● **Requirement**
For the word "computer", copy every line of the material that includes it.
(Provided data)
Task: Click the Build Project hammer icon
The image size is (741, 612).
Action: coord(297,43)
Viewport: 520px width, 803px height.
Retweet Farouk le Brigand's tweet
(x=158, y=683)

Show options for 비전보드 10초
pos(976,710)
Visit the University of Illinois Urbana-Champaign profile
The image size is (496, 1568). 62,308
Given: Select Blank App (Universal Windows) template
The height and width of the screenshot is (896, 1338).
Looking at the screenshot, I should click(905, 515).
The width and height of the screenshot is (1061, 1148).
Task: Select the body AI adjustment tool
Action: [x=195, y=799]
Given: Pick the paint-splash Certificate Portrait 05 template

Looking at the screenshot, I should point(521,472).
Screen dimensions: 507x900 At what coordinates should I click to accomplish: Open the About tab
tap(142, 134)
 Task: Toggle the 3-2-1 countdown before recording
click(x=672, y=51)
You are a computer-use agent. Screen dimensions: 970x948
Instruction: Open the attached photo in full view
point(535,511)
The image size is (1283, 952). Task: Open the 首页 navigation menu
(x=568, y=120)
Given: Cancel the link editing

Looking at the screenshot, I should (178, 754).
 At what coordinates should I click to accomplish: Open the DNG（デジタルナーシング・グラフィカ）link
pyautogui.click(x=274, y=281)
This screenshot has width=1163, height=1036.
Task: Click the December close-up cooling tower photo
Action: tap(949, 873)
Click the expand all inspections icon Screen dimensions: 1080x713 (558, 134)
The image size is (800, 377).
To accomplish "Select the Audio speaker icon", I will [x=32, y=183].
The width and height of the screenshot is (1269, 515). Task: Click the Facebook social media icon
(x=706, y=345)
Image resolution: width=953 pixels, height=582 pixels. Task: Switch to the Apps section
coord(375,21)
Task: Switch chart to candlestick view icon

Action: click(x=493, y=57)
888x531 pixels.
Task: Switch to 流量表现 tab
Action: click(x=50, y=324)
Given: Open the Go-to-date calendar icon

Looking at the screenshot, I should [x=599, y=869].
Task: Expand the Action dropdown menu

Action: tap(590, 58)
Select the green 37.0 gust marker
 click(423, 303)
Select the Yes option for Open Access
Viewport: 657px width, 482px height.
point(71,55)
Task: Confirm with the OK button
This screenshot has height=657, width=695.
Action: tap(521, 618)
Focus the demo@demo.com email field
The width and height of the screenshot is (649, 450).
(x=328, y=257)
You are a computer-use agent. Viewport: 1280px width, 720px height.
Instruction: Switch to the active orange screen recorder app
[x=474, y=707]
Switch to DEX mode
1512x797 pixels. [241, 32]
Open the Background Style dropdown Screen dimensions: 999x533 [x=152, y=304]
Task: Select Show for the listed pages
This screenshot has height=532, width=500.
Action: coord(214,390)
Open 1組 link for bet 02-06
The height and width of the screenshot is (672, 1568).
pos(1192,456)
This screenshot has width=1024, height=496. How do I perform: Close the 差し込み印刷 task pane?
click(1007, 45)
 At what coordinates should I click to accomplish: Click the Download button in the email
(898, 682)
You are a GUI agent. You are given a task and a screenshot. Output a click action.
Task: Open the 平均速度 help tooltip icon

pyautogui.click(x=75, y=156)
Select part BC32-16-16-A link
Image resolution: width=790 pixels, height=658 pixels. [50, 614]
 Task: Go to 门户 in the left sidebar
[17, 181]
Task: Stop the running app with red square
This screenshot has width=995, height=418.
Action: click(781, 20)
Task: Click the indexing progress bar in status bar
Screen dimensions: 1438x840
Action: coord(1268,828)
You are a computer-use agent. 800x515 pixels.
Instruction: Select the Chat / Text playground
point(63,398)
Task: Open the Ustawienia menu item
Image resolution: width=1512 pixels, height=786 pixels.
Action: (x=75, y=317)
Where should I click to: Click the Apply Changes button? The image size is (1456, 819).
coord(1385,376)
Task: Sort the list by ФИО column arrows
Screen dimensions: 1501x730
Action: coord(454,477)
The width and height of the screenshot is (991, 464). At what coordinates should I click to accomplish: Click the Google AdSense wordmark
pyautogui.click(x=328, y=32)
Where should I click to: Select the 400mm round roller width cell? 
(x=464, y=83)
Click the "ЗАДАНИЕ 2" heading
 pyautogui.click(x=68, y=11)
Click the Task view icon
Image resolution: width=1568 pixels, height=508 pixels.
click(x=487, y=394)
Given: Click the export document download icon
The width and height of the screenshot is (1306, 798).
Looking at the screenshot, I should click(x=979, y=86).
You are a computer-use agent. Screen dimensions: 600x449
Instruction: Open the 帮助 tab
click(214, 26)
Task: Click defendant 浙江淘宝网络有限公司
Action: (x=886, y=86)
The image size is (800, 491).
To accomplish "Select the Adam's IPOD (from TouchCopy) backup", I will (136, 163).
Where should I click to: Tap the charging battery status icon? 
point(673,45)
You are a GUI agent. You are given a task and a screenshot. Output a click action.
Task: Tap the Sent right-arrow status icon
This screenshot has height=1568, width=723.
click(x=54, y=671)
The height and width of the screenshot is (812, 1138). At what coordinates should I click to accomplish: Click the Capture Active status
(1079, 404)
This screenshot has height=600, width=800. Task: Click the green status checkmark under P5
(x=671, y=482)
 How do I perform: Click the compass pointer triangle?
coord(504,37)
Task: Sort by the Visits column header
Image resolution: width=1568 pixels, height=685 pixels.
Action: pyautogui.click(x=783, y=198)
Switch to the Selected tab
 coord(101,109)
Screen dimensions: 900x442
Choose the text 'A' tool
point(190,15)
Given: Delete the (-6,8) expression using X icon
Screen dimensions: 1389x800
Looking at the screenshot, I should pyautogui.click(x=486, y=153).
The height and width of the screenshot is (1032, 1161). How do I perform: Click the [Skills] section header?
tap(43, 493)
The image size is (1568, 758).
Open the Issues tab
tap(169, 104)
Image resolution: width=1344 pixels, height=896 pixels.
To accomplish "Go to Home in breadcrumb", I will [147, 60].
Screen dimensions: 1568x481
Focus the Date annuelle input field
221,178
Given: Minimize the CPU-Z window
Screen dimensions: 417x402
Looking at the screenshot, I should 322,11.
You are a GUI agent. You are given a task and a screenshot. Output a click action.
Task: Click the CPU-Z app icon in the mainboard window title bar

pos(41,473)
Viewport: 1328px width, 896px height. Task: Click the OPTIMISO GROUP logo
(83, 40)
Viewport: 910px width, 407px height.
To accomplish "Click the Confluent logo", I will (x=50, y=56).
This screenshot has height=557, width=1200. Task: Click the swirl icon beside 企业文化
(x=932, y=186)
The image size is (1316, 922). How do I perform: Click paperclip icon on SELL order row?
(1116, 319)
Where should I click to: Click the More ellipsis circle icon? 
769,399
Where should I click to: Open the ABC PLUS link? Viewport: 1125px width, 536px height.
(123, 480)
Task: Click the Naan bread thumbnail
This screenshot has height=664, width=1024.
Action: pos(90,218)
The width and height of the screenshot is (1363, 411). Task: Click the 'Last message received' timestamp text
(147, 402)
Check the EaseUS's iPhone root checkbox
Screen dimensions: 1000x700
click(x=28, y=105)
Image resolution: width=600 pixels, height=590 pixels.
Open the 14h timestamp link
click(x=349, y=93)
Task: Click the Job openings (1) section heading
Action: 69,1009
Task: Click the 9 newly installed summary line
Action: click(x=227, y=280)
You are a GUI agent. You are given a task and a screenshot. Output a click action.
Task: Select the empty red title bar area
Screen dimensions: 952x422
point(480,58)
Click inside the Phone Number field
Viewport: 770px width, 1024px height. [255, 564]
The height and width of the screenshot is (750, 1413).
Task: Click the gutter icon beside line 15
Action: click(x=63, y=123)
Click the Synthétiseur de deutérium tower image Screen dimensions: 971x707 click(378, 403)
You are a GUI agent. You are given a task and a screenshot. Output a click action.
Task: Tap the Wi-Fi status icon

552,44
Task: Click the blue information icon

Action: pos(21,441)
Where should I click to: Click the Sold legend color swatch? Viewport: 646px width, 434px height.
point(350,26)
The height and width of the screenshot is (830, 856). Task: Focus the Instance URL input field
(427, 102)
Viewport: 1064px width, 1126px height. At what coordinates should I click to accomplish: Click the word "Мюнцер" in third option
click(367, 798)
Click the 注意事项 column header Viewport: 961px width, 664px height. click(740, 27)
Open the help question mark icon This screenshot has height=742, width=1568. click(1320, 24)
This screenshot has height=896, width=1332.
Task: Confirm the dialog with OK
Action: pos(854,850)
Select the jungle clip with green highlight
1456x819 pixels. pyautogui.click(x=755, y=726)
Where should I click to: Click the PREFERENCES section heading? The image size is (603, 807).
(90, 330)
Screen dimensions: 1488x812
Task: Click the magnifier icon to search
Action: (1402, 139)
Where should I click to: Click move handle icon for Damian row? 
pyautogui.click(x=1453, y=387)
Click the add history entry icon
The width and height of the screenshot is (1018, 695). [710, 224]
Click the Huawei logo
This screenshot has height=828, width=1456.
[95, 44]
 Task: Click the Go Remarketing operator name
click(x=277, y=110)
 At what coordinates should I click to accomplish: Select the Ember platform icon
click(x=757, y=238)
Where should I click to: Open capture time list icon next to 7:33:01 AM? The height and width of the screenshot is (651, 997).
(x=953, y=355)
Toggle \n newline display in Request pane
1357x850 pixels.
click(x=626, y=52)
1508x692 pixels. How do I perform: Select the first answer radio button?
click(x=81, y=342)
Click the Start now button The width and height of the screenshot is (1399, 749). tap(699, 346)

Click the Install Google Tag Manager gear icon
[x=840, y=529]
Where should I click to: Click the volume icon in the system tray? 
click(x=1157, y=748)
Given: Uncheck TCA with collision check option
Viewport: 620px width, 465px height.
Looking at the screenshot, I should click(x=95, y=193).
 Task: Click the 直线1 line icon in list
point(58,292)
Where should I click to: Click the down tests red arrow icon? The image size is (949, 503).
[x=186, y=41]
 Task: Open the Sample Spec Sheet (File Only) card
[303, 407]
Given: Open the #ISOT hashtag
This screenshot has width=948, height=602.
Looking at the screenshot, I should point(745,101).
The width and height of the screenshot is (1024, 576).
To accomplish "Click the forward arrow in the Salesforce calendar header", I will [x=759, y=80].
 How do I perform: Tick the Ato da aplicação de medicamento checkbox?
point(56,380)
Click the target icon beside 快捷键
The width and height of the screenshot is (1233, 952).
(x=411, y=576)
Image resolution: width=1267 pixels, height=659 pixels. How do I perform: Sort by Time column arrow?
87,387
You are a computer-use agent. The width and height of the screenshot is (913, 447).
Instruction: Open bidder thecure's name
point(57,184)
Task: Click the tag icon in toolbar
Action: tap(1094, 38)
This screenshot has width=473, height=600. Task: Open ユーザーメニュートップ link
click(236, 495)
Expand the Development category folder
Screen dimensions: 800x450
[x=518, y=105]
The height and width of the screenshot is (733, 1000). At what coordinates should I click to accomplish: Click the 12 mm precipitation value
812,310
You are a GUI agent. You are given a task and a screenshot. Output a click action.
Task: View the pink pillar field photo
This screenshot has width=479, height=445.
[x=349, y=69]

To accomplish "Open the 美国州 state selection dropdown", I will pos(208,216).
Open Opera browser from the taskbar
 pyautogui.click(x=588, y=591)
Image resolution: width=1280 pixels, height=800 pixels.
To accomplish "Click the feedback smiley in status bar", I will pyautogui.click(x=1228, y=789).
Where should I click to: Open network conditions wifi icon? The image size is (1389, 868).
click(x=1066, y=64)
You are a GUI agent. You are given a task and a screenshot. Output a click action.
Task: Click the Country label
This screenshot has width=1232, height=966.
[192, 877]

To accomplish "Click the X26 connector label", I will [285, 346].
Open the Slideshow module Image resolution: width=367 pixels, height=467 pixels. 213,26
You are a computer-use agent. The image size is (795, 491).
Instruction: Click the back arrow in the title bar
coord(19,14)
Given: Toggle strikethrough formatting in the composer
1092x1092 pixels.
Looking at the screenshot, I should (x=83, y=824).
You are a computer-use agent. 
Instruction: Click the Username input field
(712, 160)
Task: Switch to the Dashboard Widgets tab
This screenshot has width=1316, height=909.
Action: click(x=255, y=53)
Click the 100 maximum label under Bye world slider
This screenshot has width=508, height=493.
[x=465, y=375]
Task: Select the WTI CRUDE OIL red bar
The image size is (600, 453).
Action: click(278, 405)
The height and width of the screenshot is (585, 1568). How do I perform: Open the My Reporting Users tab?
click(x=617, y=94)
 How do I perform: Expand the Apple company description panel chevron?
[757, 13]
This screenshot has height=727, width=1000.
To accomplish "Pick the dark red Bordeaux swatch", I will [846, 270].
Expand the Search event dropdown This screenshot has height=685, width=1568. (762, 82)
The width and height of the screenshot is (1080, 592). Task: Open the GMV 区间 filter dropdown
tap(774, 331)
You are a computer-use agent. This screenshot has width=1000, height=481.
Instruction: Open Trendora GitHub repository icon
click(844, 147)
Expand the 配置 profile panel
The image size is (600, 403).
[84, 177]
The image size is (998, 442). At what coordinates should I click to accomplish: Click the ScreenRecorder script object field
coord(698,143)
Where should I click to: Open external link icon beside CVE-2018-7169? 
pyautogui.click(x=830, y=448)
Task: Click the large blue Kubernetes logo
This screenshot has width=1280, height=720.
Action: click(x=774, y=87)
(End Provided data)
● **Solved exercise**
You are a computer-use agent. Screen dimensions: 970x948
You are a computer-use agent. Viewport: 1280px width, 720px height.
You are a computer-use agent. 800x515 pixels.
You are a computer-use agent. Screen dimensions: 600x449
You are a computer-use agent. The width and height of the screenshot is (913, 447).
You are a computer-use agent. The image size is (795, 491).
You are a computer-use agent. 
You are a computer-use agent. This screenshot has width=1000, height=481.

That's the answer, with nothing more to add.